### Description of the task
Format these lines as a numbered list, leaving out blank lines and pictures.

### Listed entries
########

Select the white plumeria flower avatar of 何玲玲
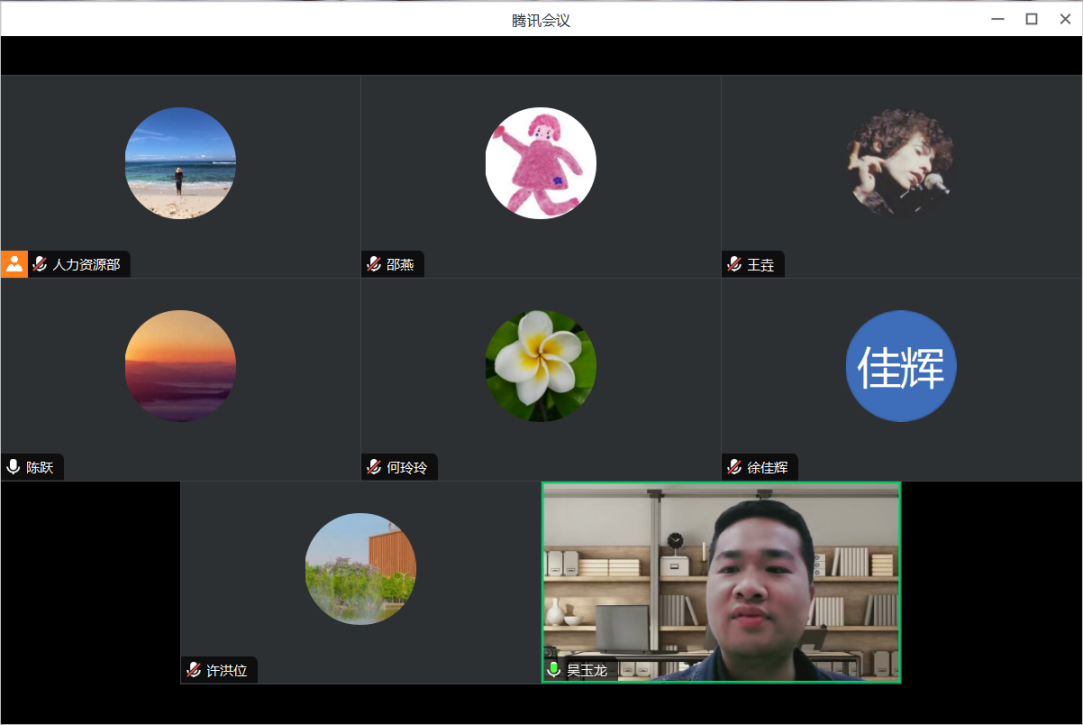Viewport: 1083px width, 725px height. coord(541,366)
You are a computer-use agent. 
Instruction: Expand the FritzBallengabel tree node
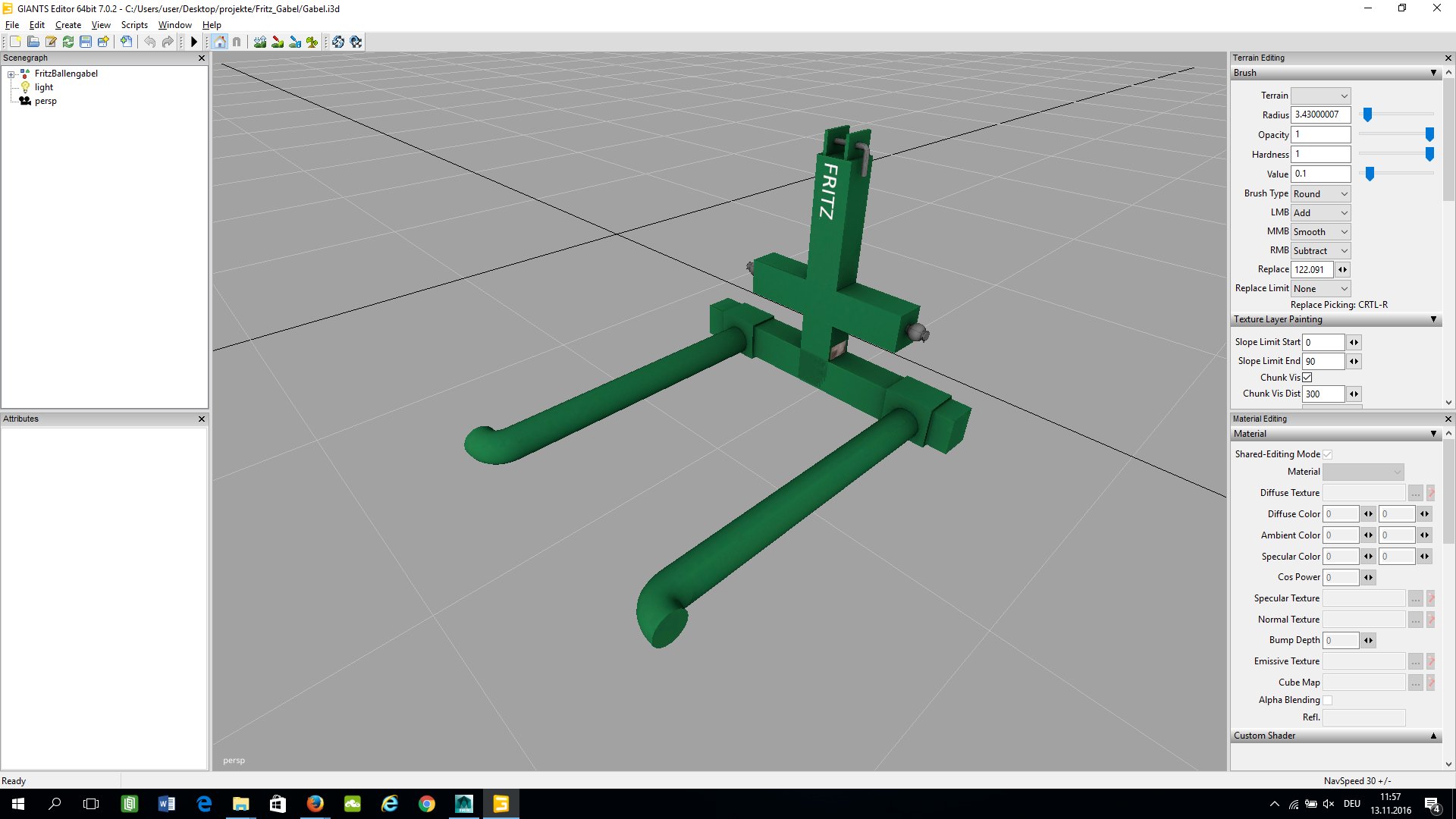click(11, 74)

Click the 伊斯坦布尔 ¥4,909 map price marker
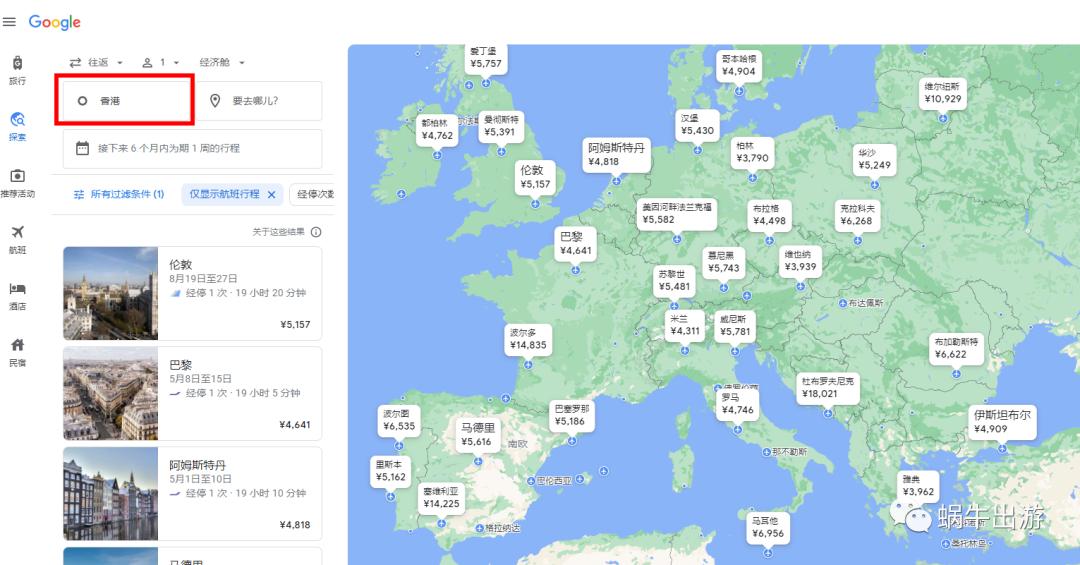1002,422
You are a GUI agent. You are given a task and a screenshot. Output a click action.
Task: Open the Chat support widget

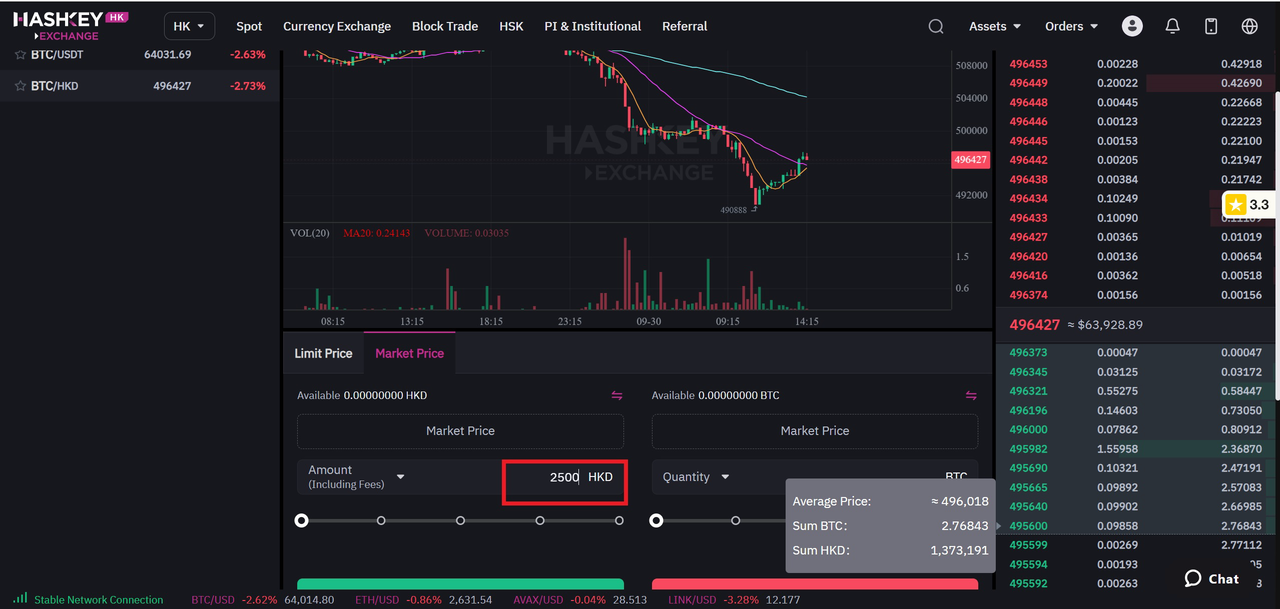click(x=1211, y=578)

########

### Result of the task
1. Select the white plumeria flower avatar of 何玲玲
2. Viewport: 1083px width, 725px height. coord(541,366)
3. You are a computer-use agent. 
4. Instruction: Expand the FritzBallengabel tree node
5. click(11, 74)
6. Click the 伊斯坦布尔 ¥4,909 map price marker
7. 1002,422
8. You are a GUI agent. You are given a task and a screenshot. Output a click action.
9. Task: Open the Chat support widget
10. click(x=1211, y=578)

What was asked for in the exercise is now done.